Beware of Pity, by Stefan Zweig


Three and a half stars, read in July and August 2018.

This is one of those books in which perfect strangers sit down to tell each other their—or other people’s—life stories. Like Mr. Lockwood in Wuthering Heights, the narrator we first meet turns out to be nothing more than the impetus for one such story, that of Anton Hofmiller, a lieutenant in the Imperial Army. In fact, once Hofmiller begins his story, the narrator never appears again. So very little actually happens in this book, but it’s told in extensive detail.

I couldn’t stop picturing Armie Hammer as the protagonist, and although that was distracting at first, I think he would be a pretty good casting choice. I enjoyed the book, but it’s not going to be one of my favorites; though there were plenty of thoughtful insights about human nature—

For the first time I begin to perceive that true sympathy cannot be switched on and off like an electric current, that anyone who identifies himself with the fate of another is robbed to some extent of his own freedom.


Again and again we fall hopelessly into the foolish error of thinking that Nature sets a special stamp on outstanding individuals so that they may be recognized at a glance.


No envy is more mean than that of small-minded beings when they see a neighbor lifted . . . out of the dull drudgery of their common existence; petty spirits are more ready to forgive a prince the most fabulous wealth rather than a fellow-sufferer beneath the same yoke the smallest degree of freedom.


Strange as it may sound, nothing oppressed our friend more at this moment of speedy victory than the fact that his victim had made his victory too easy for him. For when one does another person an injustice, in some mysterious way it does one good to discover (or to persuade oneself) that the injured party has also behaved badly or unfairly in some little matter or other; it is always a relief to the conscience if one can apportion some measure of guilt to the person one has betrayed.

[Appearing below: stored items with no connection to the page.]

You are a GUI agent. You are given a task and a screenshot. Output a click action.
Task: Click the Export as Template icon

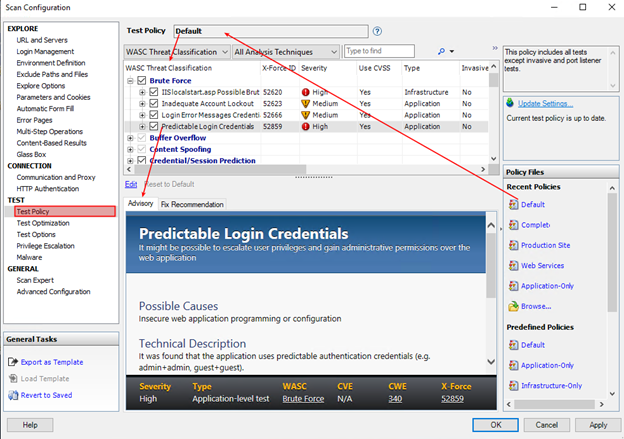coord(12,362)
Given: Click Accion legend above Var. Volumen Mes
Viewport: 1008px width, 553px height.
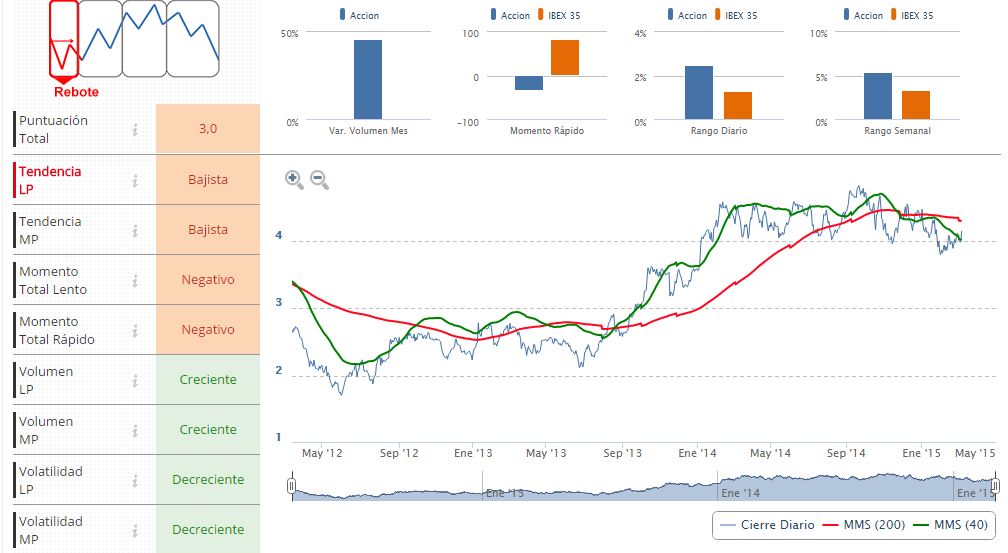Looking at the screenshot, I should click(360, 15).
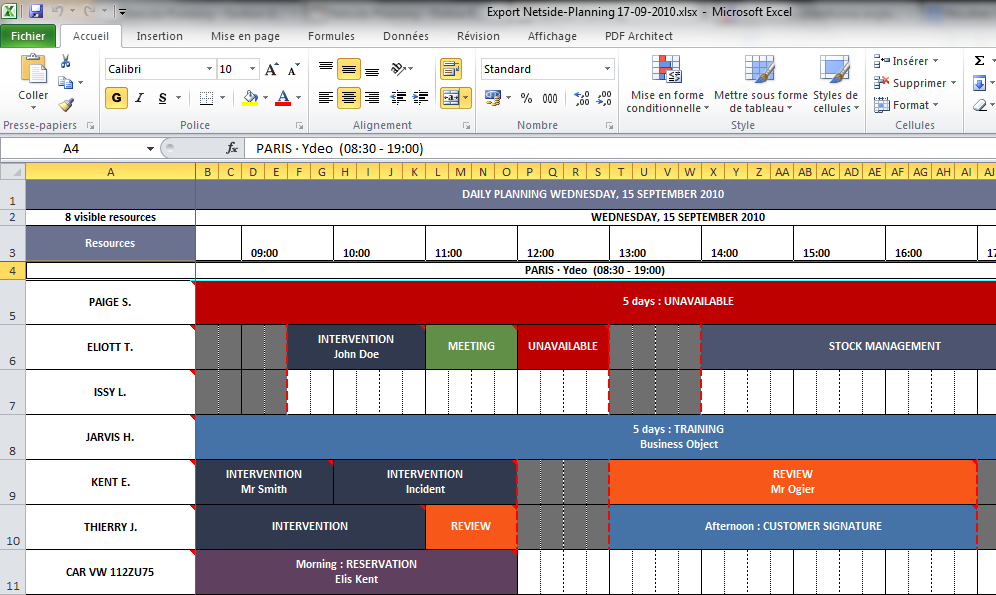Click the Coller paste icon

(34, 69)
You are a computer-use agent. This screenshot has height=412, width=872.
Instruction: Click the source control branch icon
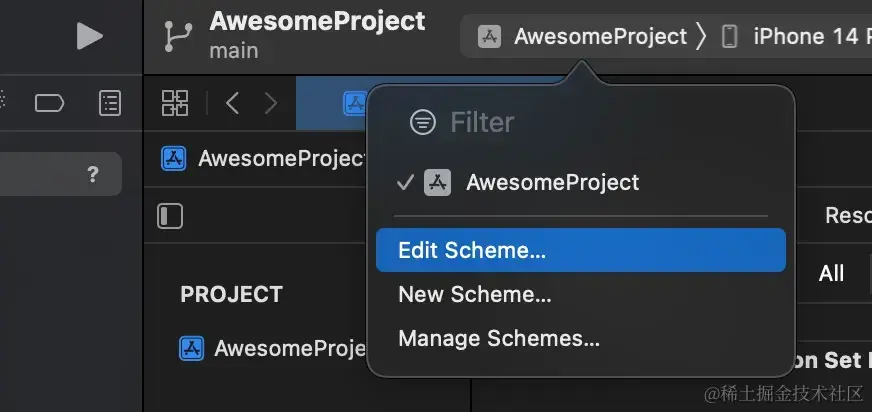178,36

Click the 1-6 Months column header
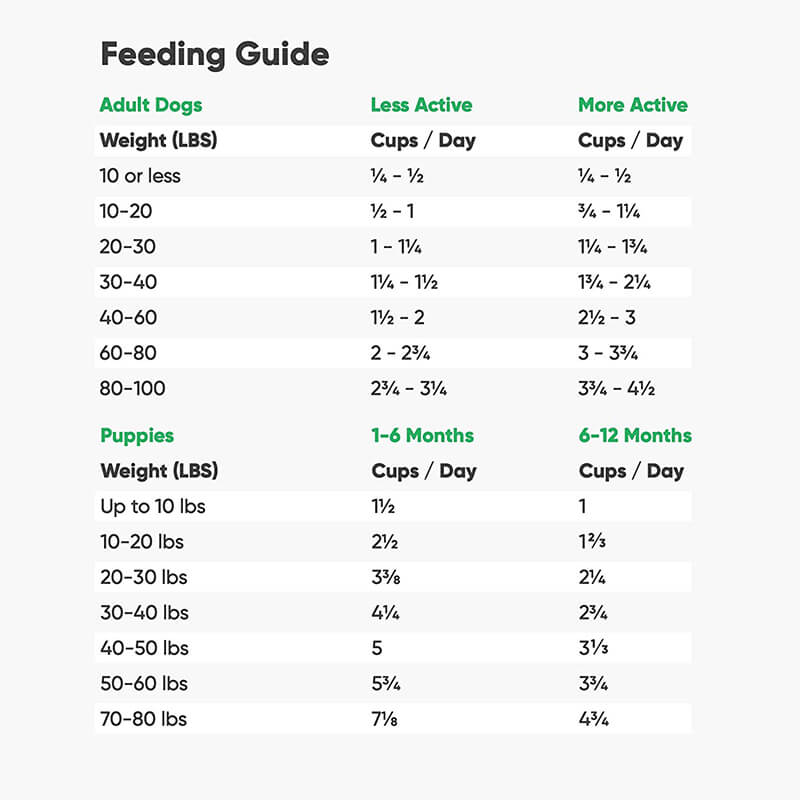click(x=422, y=436)
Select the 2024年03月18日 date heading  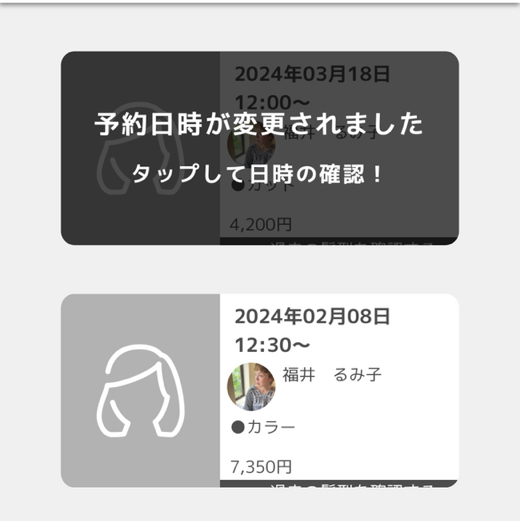coord(312,74)
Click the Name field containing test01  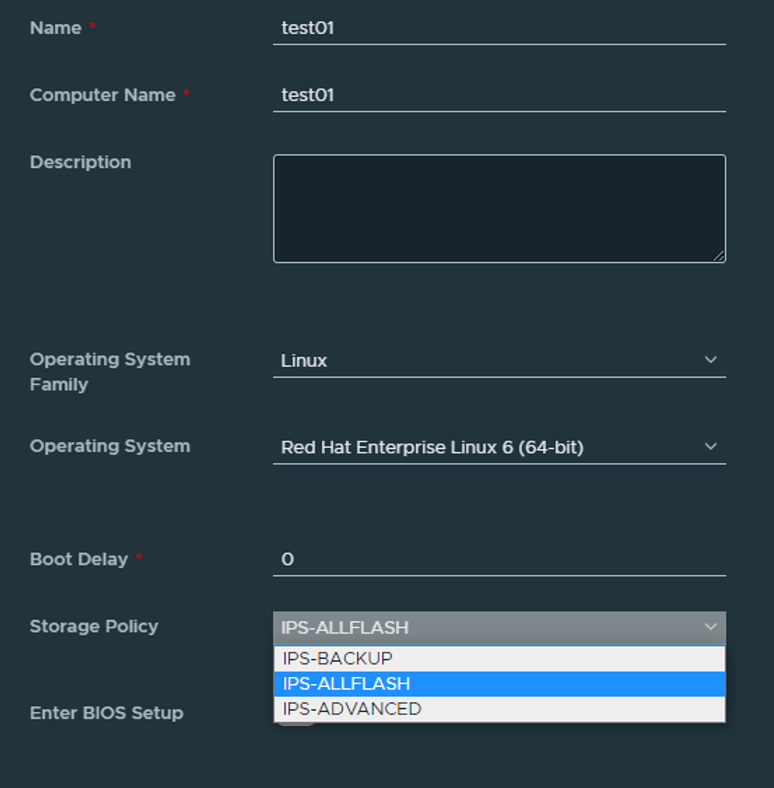tap(499, 29)
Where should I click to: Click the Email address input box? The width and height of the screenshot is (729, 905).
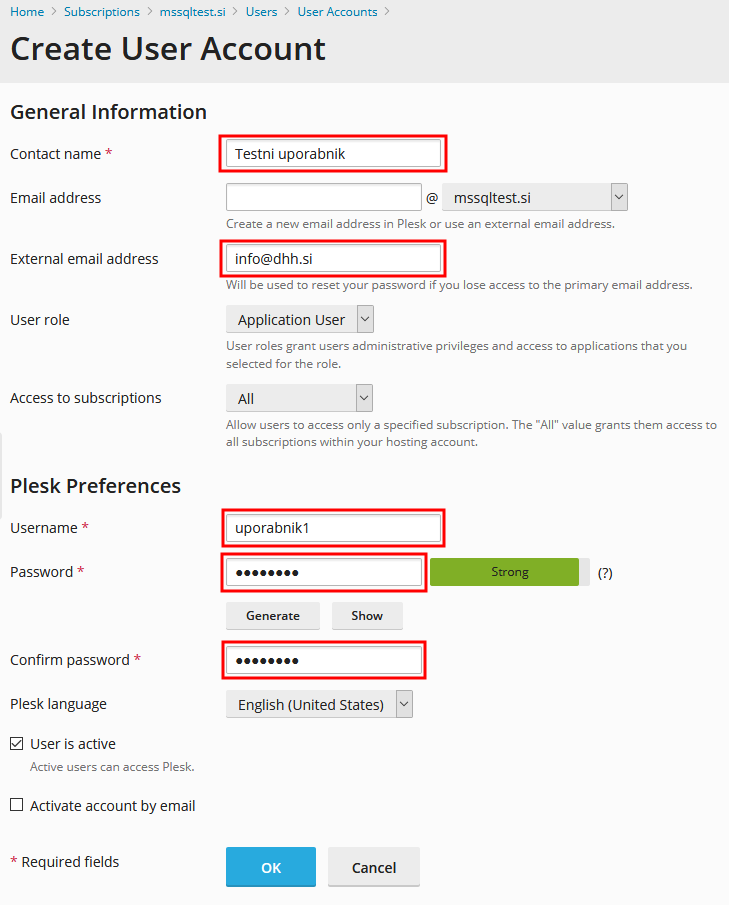[323, 198]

For the first time in my life I began to realize that it is not evil and brutality, but nearly always weakness, that is to blame for the worst things that happened in this world.


A human being will accept the strictest disciplinary measures with a better grace if he knows that they will fall with equal severity on his neighbor. Justice in some mysterious way makes up for violence.

—goddamn, did Hofmiller become tiresome as his interminable story went on. I can empathize with so much of his internal struggle, but even I—with my infinite empathic ability to not just understand but literally feel what other people feel—can’t imagine what it’d be like to be so entirely self-absorbed.

As it happened, while I was reading this book some friends introduced us to Bohemian Brewery, a local restaurant that serves Czech, German, and Austrian food. The atmosphere is cozy, everything we ordered was delicious (including all the beer we tried; my favorite was Cherny Bock), and upstairs the restaurant has a collection of scooters going back several decades. I’m not really a meat person, but my pierogies and bratwursts were fantastic. We’ll be going back frequently as long as we’re living in Utah.